Florida Republican Rep. Salazar Praises Argentina as Having ‘One Race’

Suzanne Gamboa, NBC, November 21, 2023

In a video endorsement of Javier Milei days before he was elected president of Argentina, U.S. Rep. María Elvira Salazar praised the country as having everything, including “only one culture, only one religion and only one race, completely homogenous.”


The comment by Salazar, a Florida Republican who is of Cuban descent, appeared to refer to a perception of Argentina, including among its own citizens, as a country of white European descendants. {snip}

Speaking in Spanish, Salazar said on video: “We want it to be one of the best countries in the world, because it’s what they deserve. A country that has everything. It has soy, it has meat, it has minerals, it has land, it has water, and it has only one culture, only one religion and only one race, completely homogenous.”
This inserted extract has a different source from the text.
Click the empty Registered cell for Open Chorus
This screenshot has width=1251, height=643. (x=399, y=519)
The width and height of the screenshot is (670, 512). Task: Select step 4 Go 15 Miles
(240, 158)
Salazar further questioned why, with those characteristics, Argentina is in the state it is in, referring to its crippled economy.
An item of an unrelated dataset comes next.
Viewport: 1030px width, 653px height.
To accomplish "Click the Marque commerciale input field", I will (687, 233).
Democrats who see her Miami-area district as one of the few opportunities for the party in the state criticized her statement in a news release.

“María Elvira Salazar’s comments praising the notion of advancing a society with a single culture, religion, and race are antithetical to our American values,” José Muñoz, a spokesman for the Democratic Congressional Campaign Committee, whose job is to elect and re-elect party members to the House, said in a statement.

“It is clear that Salazar is not interested in working to lower costs, provide jobs, or protect the fundamental rights of all diverse people who make up Florida’s 27th district,” he said.

In response to a question about her statements and the DCCC criticism, Salazar’s spokeswoman, Mariza Smajlaj, said in an email that “Argentines were united as one people against the failures of communism” and that Milei is a staunch anti-socialist. {snip}


The definition of Argentina as predominantly white and Catholic is misinformation that was held through most of the 20th century and been repeated in foreign encyclopedias and textbooks, uncritically until recently, said Oscar Chamosa, an associate history professor at the University of Georgia.


“Although the official censuses do not account for race, it is apparent that there are two major ancestral groups: one of predominantly European ancestry, the result of large migration waves at the turn of the 19th century, and the other, made of the Mestizos, that is individuals of mixed Indigenous, African and Spanish ancestry,” Chamosa said.